■ **Краткое задание**: Продолжите приведенный ниже отрывок о художнике Вюйаре. Ваш текст должен начинаться сразу после последнего предложения отрывка.

■ **Предложенный отрывок**:
Похожим образом дело обстояло в живописи: хоть он и считался мастером, он был не из тех, в ком молодое поколение видело соперника, которого полезно, а то и необходимо сбросить с пьедестала ради продвижения нового искусства. Пикассо, к примеру, опасался Боннара в достаточной степени, чтобы отчаянно нападать на его работы, в то время как имя Вюйара в том же источнике (мемуары Франсуазы Жило) упоминается лишь мимоходом, в виде случайной шпильки. Жило вспоминает, как вскоре после завершения Второй мировой войны Пикассо взял ее с собой в студию к Браку. Когда Брак показал им свою последнюю работу, Пикассо, патологически склонный к соперничеству, заметил: "Вижу, ты возвращаешься к французской живописи. Но знаешь, мне и в голову не приходило, что из тебя выйдет Вюйар от кубизма". Ни о каком комплименте — ни Браку, ни Вюйару, — понятное дело, речи не шло.
Конечно, не бывает, чтобы в жизни человека "не было ни одного заметного происшествия", даже в жизни человека, который говорит о себе: "Я всегда был простым наблюдателем"; даже в жизни человека, чьи друзья женского пола были осторожны и хранили его секреты. Мизия Серт рассказывает в своих мемуарах — и это едва ли не единственная известная нам история, связанная с Вюйаром, — как они с ним шли по свекольному полю, и уже темнело, и она споткнулась о корень и упала бы, если бы он ее не поддержал, и как глаза их встретились… И как Вюйар разразился рыданиями. Следующей своей фразе Серт посвящает отдельный абзац (наверное, так следует поступить и нам):
"Это было самое красивое признание в любви, которое мне когда-либо делали".
А ей определенно было с чем сравнить. Не только красивое, но и характерное — как для него, так и для его живописи. Джон Рассел очень проницательно отмечал сходство принципов, которыми Малларме руководствовался в поэзии, с работами молодого Вюйара. Малларме призывал "изображать не вещь, но эффект, который она производит"; он также писал: "В центре акта творения лежит попытка вызвать в воображении предмет, не называя его напрямую, но, напротив, сознательно скрывая его в тени и говоря о нем иносказательно". Картины Вюйара всегда менее туманны и менее недоступны, чем поэзия Малларме; но случай на свекольном поле есть воплощение в жизнь художественных принципов последнего. Рыдания Вюйара — это не констатация любви, а эффект, который она производит.

■ **Исходные строки**:
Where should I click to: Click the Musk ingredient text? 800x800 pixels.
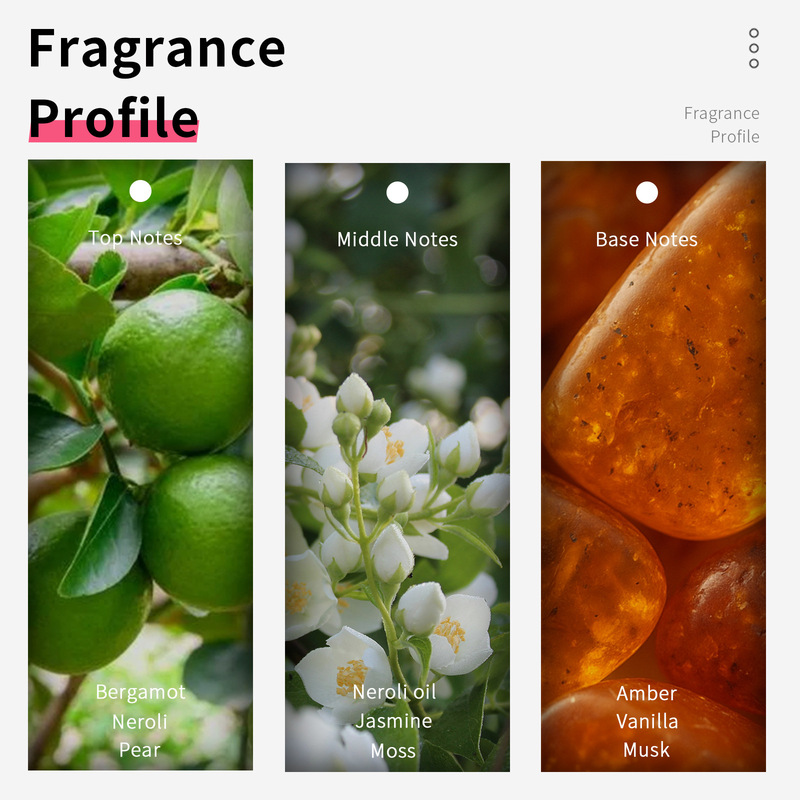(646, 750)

==

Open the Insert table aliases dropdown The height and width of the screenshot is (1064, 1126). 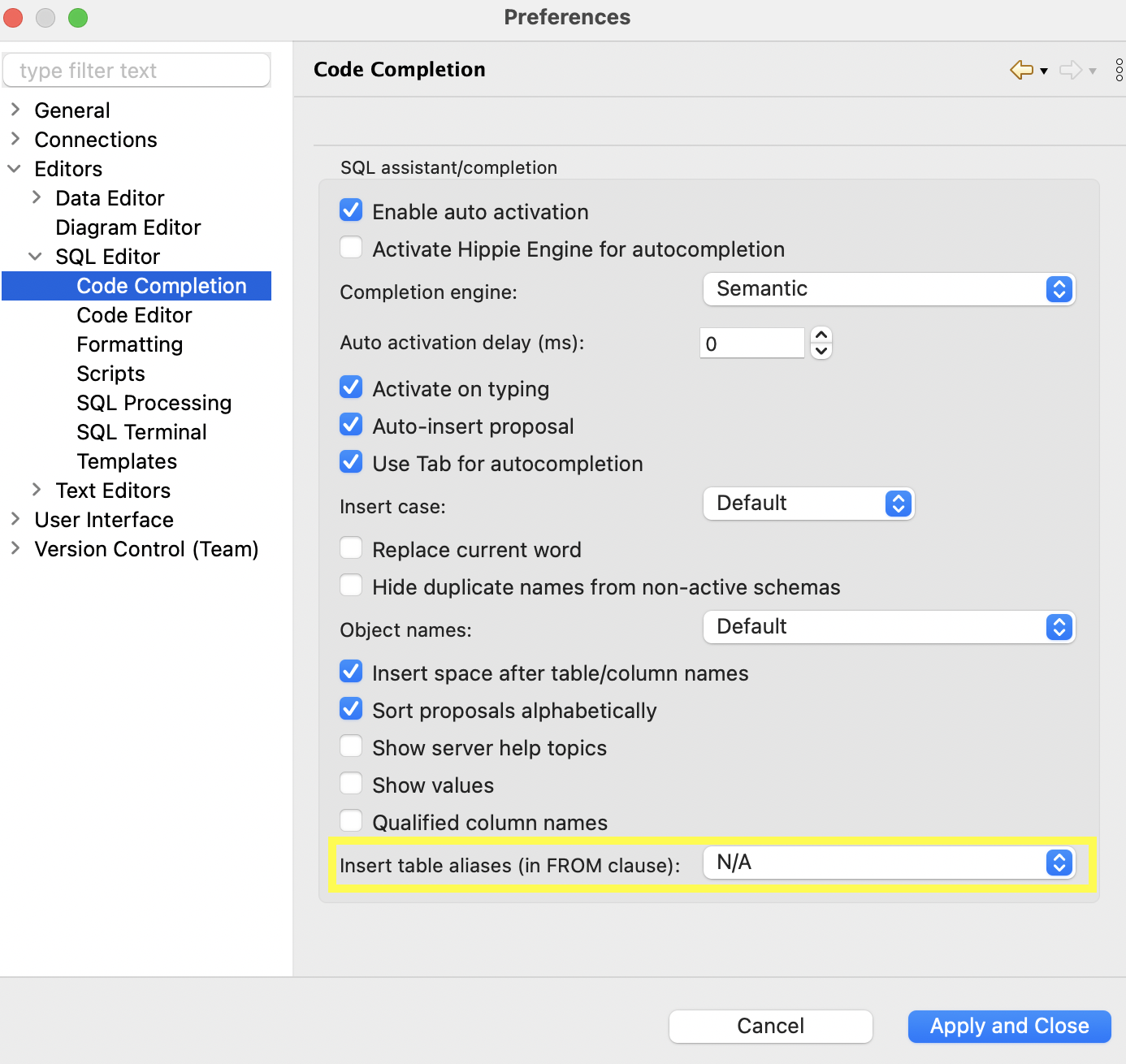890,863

■ **Ожидаемый ответ**:
Сейчас очевидно, что связь с Мизией была его первыми по-настоящему серьезными отношениями сексуального характера; хотя многолетнюю привязанность к Люси Эссель, сменившей Мизию в качестве поддержки и опоры художника в обществе и в искусстве, тоже нельзя назвать платонической. Кроме того, из его дневника, который стал доступен исследователям только в 1981 году, становится ясно, что человек, которого Жак Эмиль Бланш описывает как "гурмана, обратившегося к воздержанию", воздержан был далеко не во всем. Ги Кожеваль, главный куратор уже упомянутой выставки 2003–2004 годов, рассказал мне, что дневник, написанный преимущественно сухим языком в духе судового журнала, содержал некий шифр, которым отмечались любовные похождения. Я поинтересовался, какой шифр использовал Вюйар. "Он писал
Эдуар Вюйар. Затылок Мизии. 1897–1899. Частное собрание.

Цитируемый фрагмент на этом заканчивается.